#218701 - 15/06/2004 10:39
A Regex curiosity
|
carpal tunnel
Registered: 29/08/2000
Posts: 14493
Loc: Canada
|
Yesterday, I managed to more than double the responsiveness of my GeoCaching WAP portal, by making a very simple change to how it was using regular expressions to parse the cache pages.

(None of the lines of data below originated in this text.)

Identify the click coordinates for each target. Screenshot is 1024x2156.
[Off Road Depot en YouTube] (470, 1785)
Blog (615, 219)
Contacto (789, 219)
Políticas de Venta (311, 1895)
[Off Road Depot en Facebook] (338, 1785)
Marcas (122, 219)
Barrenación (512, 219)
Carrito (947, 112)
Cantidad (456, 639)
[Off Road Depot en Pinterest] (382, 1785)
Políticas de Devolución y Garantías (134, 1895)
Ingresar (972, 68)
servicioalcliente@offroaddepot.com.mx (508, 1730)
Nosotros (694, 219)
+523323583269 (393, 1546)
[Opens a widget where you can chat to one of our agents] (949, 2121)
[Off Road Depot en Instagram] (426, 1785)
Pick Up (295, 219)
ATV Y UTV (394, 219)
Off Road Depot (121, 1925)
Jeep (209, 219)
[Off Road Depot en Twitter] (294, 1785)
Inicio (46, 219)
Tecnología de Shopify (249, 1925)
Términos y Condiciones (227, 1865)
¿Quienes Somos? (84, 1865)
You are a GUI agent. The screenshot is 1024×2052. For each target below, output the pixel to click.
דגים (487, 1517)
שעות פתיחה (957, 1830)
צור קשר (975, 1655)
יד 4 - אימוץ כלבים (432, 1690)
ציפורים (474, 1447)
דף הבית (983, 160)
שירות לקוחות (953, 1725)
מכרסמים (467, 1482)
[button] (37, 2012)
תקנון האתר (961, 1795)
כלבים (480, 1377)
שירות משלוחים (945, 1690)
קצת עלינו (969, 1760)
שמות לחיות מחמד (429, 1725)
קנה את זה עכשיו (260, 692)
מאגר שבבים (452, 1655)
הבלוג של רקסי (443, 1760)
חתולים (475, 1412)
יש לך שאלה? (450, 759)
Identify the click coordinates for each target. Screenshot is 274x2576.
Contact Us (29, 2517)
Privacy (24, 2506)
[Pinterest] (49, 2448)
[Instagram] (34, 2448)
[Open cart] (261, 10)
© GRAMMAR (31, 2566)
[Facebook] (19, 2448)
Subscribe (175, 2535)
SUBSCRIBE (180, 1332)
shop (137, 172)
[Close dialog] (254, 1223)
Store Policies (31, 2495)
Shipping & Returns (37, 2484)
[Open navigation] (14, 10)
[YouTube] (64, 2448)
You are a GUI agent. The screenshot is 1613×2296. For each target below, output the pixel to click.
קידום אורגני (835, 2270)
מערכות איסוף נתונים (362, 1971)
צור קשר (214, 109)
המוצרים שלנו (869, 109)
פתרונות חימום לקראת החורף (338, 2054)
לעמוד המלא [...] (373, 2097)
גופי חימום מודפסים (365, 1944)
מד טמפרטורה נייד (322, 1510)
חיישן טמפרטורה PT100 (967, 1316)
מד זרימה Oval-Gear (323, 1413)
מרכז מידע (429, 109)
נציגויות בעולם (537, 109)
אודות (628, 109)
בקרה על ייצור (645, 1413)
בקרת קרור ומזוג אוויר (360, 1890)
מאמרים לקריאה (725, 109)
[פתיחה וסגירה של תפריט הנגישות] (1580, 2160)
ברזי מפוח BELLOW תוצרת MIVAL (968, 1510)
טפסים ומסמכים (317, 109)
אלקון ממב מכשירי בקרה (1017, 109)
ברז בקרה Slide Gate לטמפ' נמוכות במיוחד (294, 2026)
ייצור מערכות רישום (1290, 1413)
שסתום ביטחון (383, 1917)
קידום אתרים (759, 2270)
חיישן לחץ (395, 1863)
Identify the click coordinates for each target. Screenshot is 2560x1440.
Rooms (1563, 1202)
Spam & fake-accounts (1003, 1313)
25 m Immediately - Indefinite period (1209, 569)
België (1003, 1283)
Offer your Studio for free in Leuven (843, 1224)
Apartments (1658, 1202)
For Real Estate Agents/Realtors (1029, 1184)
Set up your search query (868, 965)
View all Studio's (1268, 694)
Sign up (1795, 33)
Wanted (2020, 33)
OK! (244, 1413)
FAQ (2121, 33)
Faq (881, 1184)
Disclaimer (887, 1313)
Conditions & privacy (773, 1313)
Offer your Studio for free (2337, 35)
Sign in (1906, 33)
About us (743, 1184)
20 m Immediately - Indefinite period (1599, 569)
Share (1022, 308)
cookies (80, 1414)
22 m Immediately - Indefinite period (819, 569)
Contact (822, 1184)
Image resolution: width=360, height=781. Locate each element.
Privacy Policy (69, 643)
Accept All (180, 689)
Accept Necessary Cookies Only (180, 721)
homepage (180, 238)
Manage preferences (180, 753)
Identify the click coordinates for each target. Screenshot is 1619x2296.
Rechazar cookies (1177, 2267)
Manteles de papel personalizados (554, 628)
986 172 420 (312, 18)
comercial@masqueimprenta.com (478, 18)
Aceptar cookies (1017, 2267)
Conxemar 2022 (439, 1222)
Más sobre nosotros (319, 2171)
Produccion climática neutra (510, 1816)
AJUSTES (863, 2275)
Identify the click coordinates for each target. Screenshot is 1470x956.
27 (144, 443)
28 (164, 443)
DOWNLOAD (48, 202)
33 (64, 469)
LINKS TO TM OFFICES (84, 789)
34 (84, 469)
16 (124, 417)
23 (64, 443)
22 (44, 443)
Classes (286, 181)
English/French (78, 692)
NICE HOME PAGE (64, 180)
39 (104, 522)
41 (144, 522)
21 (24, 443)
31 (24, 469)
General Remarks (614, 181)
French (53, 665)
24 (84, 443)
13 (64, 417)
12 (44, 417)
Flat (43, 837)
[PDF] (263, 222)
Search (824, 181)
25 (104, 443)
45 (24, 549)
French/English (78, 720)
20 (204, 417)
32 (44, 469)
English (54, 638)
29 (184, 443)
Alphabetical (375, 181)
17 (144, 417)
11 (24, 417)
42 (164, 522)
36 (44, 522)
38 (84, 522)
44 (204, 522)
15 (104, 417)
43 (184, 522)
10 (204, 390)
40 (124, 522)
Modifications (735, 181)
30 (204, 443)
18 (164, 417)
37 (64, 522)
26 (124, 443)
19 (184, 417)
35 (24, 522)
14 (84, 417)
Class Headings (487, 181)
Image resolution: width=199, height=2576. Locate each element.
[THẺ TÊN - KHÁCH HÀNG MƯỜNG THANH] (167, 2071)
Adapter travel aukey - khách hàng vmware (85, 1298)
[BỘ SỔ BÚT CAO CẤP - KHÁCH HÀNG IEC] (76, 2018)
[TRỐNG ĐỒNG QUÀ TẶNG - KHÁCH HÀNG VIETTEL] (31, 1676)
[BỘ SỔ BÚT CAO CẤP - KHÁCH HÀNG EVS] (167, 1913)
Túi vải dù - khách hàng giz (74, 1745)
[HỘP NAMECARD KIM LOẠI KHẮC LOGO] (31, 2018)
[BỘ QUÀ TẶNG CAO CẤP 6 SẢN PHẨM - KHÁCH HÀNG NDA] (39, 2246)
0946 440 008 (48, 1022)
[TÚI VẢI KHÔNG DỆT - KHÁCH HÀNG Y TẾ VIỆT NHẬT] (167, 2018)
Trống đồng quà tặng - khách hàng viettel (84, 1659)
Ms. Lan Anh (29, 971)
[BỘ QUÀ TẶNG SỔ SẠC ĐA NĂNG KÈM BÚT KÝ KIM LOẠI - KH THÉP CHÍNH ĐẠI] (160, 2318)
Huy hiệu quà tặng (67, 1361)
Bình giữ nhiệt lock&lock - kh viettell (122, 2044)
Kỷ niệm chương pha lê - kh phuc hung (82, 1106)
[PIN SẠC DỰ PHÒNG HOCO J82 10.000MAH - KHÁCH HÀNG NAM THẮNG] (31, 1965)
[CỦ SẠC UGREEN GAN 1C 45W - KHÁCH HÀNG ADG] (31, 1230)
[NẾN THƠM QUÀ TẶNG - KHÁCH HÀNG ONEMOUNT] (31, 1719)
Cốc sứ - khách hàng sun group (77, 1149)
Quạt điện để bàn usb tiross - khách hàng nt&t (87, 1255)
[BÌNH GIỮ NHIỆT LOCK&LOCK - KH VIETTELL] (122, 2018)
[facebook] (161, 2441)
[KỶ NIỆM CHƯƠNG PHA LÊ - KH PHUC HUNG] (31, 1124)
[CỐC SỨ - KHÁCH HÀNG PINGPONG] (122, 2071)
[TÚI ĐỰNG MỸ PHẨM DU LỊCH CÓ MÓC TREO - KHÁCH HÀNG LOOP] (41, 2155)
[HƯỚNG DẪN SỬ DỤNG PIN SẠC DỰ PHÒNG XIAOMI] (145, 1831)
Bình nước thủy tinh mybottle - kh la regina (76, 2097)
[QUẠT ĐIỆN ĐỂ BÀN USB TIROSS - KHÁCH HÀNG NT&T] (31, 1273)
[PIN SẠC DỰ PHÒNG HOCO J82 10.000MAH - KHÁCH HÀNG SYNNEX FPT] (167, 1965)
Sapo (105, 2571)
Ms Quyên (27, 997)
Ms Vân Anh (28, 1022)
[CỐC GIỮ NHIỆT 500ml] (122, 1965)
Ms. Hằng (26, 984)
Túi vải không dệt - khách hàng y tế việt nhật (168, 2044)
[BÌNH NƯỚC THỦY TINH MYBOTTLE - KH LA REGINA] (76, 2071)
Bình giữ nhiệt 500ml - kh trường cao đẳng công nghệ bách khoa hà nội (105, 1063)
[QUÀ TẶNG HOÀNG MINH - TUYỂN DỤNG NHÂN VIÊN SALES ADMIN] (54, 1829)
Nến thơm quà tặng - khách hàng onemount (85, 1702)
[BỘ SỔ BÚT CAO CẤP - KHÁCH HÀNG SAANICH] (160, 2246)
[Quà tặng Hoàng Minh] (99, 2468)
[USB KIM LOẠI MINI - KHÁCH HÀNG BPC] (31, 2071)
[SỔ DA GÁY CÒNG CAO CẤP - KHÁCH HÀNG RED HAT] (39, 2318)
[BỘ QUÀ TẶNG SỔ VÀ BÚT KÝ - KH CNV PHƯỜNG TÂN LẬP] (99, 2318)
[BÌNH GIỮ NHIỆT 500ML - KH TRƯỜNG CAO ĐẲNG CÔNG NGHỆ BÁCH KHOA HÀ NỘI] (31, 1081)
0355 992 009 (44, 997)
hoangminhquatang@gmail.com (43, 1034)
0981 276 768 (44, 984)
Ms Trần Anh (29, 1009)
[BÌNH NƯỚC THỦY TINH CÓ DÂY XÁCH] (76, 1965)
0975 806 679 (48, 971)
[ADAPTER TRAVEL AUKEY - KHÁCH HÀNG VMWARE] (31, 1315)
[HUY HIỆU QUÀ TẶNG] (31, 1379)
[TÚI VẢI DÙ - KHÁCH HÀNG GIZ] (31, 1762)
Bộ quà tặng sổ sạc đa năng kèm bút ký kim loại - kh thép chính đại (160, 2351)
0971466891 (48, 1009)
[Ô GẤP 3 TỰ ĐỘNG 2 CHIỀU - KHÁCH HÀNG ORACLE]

Previously, several AWK statements resembled this: gsub(".*images/WptTypes/","",text) On my 600Mhz server, for a 10KByte text value, this could sometimes take 15-25 seconds to execute under gawk. The simple change was to anchor the regex pattern, by stuffing a caret symbol at the beginning: gsub("^.*images/WptTypes/","",text) This change renders execution time to nearly instantaneous, the way it should work, without any change whatsoever to the meaning of the original regular expression used. I wonder if the gawk folks might be willing to add this to their regex parser: if (substr(pattern,1,2) == ".*") { pattern = "^"pattern }; Or perhaps even this: sub("^[.][*]","^&",pattern)
Cheers
Edited by mlord (15/06/2004 10:44)
|
Top
|
|
|
|
#218702 - 15/06/2004 10:43
Re: A Regex curiosity
[Re: mlord]
|
carpal tunnel
Registered: 25/12/2000
Posts: 16706
Loc: Raleigh, NC US
|
What if you got rid of the ".*" altogether? It doesn't do anything as far as I can see.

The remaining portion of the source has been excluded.